Tâche
Mets tout le matériel ci-dessous sous forme de liste JSON, avec une chaîne par ligne et sans les lignes vides.

Matériel
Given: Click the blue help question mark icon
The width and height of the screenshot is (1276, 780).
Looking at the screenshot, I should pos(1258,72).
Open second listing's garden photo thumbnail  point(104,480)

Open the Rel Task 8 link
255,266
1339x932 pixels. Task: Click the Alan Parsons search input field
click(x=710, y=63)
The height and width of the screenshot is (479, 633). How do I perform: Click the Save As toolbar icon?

Solution
[
  "Given: Click the blue help question mark icon",
  "The width and height of the screenshot is (1276, 780).",
  "Looking at the screenshot, I should pos(1258,72).",
  "Open second listing's garden photo thumbnail  point(104,480)",
  "Open the Rel Task 8 link",
  "255,266",
  "1339x932 pixels. Task: Click the Alan Parsons search input field",
  "click(x=710, y=63)",
  "The height and width of the screenshot is (479, 633). How do I perform: Click the Save As toolbar icon?"
]